(Data extracted from a collection)
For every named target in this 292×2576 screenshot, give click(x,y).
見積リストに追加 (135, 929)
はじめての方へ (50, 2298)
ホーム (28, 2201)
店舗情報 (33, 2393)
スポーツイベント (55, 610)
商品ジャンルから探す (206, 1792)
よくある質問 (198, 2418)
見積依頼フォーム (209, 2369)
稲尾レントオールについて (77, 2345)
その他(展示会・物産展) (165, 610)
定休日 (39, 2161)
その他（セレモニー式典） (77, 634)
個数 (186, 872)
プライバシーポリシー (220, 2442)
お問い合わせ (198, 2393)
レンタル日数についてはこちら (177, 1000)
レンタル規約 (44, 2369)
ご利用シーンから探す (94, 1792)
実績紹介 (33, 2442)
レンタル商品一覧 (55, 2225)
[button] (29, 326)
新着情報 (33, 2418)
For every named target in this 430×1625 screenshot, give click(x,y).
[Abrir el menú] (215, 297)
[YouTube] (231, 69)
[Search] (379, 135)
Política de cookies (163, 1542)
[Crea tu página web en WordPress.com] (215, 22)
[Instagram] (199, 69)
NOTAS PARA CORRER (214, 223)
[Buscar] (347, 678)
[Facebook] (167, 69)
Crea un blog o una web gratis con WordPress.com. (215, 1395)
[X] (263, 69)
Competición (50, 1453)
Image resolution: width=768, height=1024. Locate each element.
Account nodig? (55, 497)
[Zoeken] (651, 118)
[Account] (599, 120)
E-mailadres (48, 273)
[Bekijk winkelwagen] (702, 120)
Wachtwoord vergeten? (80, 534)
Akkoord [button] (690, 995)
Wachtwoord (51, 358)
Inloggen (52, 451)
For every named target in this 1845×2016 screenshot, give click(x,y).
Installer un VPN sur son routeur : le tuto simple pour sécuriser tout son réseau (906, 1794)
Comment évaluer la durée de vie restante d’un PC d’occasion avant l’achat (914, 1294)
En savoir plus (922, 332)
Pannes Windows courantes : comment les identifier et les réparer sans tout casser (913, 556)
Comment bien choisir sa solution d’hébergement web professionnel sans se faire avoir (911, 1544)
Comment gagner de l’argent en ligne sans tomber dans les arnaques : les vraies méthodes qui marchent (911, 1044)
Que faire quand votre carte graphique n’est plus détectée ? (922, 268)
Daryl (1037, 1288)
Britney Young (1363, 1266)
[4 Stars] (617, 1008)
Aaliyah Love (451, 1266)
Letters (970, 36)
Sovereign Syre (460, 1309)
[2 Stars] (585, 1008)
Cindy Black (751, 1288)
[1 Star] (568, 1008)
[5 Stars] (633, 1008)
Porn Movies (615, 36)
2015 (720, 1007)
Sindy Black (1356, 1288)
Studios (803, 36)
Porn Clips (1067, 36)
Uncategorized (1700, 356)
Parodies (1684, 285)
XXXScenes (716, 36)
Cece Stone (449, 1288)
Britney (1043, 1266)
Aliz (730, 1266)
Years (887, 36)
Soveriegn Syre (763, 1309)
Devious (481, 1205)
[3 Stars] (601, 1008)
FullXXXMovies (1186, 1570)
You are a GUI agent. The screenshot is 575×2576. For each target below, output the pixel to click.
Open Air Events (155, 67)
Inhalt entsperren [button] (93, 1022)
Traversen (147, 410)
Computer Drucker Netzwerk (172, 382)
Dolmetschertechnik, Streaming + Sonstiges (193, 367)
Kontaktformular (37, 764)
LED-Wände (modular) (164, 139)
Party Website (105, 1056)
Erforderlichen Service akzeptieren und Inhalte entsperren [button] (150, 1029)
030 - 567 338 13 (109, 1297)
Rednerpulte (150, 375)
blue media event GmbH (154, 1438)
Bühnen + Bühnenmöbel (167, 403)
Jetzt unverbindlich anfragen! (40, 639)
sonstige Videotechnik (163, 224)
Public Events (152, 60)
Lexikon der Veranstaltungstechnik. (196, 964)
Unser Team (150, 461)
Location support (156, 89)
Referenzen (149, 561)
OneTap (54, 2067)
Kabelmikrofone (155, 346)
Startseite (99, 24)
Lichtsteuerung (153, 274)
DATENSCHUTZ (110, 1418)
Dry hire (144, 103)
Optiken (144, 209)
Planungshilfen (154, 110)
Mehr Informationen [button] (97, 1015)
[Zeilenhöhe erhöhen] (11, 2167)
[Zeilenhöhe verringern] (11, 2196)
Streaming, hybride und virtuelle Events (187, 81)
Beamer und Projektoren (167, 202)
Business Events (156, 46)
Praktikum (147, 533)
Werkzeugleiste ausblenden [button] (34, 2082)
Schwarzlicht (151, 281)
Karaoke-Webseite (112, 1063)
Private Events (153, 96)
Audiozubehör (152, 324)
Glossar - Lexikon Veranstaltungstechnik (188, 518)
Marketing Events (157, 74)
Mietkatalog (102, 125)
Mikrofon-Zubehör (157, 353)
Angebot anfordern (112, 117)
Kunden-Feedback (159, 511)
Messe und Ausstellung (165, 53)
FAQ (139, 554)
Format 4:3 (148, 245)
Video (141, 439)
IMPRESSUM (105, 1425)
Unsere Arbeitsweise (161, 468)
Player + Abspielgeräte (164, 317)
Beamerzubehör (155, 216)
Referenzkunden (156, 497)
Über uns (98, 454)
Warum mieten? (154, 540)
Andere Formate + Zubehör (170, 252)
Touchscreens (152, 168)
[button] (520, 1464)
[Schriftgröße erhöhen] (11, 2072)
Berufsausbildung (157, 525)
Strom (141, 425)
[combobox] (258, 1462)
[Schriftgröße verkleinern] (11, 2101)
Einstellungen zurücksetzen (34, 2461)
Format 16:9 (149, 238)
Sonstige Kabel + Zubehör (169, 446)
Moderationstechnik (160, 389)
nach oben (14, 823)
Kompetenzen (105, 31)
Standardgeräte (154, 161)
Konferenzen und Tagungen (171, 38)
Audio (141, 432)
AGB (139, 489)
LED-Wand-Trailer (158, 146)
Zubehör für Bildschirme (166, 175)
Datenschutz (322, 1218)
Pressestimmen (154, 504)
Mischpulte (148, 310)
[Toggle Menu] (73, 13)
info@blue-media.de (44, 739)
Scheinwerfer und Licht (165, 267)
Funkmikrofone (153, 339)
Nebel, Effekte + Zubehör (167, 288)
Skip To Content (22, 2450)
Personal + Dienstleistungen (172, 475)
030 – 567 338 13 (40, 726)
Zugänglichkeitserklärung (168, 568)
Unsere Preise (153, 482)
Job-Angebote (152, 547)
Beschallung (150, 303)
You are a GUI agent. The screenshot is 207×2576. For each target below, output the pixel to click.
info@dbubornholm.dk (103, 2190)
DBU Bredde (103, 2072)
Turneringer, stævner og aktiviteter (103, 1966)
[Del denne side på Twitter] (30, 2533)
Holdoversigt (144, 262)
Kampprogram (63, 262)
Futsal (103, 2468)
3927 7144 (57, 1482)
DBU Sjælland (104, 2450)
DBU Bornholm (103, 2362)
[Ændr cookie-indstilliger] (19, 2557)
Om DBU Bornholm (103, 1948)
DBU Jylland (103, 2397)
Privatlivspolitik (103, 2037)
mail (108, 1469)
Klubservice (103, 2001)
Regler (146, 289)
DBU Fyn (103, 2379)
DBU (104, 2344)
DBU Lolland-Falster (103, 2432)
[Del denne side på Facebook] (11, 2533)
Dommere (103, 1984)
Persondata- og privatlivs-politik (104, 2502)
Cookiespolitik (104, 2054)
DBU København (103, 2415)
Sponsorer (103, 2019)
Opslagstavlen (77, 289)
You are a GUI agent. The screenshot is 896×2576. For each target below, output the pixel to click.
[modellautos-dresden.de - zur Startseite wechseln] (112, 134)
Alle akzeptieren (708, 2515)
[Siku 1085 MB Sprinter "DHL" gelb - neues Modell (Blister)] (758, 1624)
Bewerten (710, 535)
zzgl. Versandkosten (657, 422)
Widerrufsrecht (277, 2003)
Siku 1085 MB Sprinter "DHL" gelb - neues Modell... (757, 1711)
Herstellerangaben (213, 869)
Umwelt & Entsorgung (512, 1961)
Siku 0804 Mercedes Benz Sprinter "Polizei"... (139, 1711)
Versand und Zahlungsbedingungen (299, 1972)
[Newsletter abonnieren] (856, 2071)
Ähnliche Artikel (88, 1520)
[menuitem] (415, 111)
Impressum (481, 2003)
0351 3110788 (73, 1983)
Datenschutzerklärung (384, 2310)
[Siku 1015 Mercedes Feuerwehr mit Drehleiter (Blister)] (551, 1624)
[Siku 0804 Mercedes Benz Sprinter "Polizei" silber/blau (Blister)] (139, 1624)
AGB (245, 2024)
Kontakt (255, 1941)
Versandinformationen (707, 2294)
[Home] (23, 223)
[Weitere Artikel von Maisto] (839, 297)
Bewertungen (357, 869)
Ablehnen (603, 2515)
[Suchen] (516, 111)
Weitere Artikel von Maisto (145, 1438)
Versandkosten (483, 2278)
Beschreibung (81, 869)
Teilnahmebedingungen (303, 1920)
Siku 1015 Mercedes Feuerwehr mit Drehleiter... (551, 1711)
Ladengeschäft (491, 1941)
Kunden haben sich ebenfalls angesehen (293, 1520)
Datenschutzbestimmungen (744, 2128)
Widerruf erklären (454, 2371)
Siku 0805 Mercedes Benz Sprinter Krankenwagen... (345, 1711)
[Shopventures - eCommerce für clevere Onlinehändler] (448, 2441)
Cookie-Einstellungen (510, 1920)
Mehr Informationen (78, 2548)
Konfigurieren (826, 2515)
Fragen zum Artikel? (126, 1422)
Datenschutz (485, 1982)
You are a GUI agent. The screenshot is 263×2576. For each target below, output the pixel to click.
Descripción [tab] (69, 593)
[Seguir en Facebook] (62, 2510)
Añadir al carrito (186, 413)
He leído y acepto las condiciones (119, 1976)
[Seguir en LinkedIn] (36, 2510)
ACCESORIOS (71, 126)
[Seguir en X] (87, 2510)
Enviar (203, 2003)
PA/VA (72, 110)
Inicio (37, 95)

• [Assigned task]:
Give the number of lines in the entries that contain "Blister", and add nothing.

• [Answer for this exercise]:
3